長野・茅野 山下清・放浪美術館 はかなく輝いた生涯投影

【ミュージアム】

 「放浪の天才画家」とも「裸の大将」とも評され、49歳でこの世を去った山下清は、言語を自由に用いることができず、子供の時分に千葉県の救護施設で過ごした。だが、人生とはどう転ぶかわからない。紙などを貼って絵に仕上げる貼り絵と出会い、一躍有名になった。18歳で施設を出奔。放浪の旅に出る。

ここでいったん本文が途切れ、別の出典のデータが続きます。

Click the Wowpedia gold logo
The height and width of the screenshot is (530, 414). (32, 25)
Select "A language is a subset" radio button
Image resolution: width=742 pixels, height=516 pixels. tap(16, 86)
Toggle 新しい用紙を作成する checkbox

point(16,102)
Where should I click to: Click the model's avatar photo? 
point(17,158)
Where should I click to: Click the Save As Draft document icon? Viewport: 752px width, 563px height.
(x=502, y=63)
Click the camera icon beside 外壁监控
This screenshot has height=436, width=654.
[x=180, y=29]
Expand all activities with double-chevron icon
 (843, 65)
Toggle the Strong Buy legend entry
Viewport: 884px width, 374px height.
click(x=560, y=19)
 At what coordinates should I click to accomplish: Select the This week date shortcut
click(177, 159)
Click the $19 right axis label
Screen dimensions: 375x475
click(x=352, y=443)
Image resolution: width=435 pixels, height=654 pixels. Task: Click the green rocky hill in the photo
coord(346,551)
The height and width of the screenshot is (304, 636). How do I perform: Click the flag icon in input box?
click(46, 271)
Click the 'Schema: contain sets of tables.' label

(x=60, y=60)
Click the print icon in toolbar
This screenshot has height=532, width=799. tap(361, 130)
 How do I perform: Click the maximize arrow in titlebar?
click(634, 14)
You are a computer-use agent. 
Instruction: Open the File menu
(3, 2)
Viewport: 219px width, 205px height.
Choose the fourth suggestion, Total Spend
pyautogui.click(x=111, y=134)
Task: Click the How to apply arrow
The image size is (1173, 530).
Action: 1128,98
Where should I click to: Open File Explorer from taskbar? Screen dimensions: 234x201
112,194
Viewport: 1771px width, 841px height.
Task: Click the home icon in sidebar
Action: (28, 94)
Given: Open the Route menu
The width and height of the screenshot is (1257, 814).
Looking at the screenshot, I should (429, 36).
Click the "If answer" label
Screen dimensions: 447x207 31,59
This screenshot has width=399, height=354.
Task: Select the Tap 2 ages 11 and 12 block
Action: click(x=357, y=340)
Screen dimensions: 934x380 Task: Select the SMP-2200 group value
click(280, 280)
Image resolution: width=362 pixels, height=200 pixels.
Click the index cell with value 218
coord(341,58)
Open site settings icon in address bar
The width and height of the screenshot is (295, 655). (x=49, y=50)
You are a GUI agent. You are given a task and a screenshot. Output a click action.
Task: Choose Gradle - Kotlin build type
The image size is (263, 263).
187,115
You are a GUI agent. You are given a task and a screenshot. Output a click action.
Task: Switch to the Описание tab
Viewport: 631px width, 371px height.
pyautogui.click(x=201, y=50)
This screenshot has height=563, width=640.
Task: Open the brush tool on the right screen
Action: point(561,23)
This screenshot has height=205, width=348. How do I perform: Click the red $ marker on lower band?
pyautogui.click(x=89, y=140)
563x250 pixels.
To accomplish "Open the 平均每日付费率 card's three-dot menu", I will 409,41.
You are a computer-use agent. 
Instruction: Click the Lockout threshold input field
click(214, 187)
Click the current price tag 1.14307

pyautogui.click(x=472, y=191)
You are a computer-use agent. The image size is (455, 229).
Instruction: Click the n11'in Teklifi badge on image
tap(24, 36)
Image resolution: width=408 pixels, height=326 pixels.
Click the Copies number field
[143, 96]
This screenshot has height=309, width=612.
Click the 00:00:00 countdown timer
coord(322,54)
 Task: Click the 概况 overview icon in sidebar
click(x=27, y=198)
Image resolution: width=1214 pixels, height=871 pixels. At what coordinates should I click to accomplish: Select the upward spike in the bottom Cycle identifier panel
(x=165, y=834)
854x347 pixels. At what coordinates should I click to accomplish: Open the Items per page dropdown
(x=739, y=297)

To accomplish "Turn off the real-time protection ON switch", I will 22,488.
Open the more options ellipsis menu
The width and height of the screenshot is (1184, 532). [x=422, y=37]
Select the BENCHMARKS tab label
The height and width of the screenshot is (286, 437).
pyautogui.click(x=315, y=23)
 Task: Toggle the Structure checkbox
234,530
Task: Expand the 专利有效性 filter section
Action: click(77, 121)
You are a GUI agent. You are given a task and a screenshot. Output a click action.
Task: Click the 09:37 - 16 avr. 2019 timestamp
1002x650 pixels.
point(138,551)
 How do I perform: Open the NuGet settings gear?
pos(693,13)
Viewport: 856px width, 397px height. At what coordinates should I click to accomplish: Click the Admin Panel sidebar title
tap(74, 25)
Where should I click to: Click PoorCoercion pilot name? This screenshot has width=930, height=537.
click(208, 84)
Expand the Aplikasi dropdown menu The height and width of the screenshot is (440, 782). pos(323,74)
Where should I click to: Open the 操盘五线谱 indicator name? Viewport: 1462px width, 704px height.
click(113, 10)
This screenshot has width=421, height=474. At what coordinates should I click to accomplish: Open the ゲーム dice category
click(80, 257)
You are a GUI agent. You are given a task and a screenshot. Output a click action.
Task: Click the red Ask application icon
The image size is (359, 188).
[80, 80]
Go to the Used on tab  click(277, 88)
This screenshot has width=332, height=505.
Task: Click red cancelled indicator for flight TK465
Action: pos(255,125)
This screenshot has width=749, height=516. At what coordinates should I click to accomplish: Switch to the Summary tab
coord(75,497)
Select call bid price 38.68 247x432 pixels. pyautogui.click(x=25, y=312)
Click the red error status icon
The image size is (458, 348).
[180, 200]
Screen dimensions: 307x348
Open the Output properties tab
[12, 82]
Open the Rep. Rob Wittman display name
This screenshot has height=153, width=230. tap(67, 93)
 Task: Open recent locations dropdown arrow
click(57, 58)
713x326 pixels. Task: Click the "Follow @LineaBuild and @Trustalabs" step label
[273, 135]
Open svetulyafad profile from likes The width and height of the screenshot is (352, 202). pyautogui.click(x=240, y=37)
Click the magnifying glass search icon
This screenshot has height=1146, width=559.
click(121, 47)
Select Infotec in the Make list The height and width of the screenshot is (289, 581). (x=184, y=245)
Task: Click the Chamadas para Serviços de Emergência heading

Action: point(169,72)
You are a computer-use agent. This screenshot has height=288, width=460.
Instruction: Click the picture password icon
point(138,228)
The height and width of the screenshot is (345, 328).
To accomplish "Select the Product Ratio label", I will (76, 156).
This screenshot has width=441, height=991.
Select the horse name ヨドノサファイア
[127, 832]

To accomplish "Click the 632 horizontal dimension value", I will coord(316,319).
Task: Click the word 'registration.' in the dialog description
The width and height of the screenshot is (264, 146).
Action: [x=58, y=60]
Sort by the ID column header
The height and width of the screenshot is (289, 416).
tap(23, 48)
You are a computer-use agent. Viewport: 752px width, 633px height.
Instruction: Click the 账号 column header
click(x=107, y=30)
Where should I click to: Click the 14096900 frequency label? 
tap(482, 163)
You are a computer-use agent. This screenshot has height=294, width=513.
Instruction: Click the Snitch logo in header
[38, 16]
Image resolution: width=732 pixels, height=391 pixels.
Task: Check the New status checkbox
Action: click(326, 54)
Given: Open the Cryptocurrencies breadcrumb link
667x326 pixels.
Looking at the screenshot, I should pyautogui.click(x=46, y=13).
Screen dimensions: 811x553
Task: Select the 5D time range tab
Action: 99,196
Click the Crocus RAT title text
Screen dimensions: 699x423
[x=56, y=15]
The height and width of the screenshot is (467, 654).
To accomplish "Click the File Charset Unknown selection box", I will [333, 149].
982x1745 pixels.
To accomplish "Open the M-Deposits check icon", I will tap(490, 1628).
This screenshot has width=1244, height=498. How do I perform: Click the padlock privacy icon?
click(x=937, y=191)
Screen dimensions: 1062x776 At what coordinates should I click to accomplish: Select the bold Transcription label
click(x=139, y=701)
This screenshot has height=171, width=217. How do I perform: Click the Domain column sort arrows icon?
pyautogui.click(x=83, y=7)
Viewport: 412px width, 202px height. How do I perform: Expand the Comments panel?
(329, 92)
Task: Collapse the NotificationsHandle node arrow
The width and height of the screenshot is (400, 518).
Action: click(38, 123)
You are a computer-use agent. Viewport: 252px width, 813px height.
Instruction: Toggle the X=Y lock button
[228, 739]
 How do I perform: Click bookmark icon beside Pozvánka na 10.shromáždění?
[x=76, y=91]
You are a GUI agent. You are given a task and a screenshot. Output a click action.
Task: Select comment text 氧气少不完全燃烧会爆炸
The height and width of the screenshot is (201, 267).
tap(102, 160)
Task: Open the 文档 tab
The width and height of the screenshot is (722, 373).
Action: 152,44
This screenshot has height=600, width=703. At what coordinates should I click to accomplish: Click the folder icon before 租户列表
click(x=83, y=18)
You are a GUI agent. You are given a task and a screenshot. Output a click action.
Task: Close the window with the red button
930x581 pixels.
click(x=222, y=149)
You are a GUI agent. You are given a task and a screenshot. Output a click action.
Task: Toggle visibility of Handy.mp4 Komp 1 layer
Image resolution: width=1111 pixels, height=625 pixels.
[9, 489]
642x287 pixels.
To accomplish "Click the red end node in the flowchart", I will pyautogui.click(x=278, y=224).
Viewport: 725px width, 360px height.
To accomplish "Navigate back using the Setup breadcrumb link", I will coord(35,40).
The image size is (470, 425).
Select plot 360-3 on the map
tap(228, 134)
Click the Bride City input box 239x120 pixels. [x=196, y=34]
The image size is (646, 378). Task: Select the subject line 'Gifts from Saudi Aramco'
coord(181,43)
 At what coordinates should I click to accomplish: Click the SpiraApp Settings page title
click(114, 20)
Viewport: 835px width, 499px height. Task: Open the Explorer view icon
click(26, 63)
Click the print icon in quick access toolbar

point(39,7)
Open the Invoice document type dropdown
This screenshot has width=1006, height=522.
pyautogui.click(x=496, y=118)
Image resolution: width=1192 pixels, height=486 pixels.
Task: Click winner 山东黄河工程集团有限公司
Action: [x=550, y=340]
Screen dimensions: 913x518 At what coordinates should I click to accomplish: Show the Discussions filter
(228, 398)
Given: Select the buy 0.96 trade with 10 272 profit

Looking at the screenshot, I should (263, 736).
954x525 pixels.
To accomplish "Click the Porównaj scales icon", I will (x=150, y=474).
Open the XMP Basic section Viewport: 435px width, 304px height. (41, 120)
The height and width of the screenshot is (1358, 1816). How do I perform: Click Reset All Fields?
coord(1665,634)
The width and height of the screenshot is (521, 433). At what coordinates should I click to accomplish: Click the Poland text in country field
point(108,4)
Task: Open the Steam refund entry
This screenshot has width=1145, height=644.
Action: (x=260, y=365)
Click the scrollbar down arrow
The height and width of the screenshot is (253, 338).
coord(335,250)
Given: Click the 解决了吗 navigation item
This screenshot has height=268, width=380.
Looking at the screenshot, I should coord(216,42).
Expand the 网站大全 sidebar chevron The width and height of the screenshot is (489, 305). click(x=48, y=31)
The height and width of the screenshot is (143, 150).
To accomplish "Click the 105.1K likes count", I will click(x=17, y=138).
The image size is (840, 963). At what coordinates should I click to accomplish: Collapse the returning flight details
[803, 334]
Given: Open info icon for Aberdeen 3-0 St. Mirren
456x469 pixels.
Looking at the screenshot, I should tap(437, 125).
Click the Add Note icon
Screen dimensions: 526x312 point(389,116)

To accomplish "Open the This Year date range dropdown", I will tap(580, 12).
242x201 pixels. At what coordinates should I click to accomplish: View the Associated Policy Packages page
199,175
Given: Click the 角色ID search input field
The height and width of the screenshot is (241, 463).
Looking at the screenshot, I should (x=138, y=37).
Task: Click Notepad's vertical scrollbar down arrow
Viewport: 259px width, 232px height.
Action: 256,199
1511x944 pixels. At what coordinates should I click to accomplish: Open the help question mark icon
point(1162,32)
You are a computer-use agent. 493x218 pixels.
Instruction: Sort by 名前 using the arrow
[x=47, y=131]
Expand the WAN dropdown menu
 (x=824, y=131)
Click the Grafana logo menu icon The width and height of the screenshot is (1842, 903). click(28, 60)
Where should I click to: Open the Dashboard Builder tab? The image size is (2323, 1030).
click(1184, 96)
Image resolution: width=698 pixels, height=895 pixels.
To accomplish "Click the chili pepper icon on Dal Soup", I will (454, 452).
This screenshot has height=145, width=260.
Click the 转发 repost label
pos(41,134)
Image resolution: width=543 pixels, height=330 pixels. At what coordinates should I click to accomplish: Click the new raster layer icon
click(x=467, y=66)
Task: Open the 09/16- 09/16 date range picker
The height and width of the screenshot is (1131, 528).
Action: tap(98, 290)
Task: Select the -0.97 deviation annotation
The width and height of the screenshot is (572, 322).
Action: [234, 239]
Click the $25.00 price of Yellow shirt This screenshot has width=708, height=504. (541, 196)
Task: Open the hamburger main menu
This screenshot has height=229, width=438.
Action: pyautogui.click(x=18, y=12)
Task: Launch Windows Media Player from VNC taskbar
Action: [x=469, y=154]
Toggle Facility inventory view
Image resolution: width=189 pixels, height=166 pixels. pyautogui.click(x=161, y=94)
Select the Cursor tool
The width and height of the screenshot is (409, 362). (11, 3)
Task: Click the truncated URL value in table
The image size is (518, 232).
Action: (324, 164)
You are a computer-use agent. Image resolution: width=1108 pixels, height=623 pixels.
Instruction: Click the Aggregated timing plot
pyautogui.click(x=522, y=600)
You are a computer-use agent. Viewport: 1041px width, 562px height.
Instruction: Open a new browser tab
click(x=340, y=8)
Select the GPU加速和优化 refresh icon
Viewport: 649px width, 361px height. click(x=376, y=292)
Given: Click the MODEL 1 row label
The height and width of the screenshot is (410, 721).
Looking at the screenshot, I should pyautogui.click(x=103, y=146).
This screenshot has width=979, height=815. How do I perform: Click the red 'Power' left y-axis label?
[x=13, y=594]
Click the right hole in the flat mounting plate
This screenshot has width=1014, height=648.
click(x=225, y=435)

 美術館には、旅先でお世話になった方々への感謝を示した品々の展示コーナーがある。掛け軸には、ヒマワリやアサガオなど3種類の花が描かれ、それぞれにアリと蛾、トンボが止まっていた。清のしゃれた遊び心だとつくづく思わされたのは、千村典弘館長にお話を聞いたときである。昆虫の名前をつなげて読めば、「ありがと」となる。

 「清とお地蔵様」というタイトルが付された作品の前に立つ。季節は晩夏か。山々が連なり、裾野には草木が生い茂る。カラッと晴れていて、雲が棚引く。優しい表情をした巨大な仏像が2体、眼下の少年と少女を見下ろしている。

 なぜ仏像がこれほど巨大なのだろう。仰ぎ見る少年と少女の心境は、なぜ2人でいるの…。さまざま考えさせられるから面白い。千村さんによれば、少年は清自身なのだという。生前の写真よりかなりスリムなのはご愛嬌(あいきょう)、といったところか。少女とは交際しているのだろうか。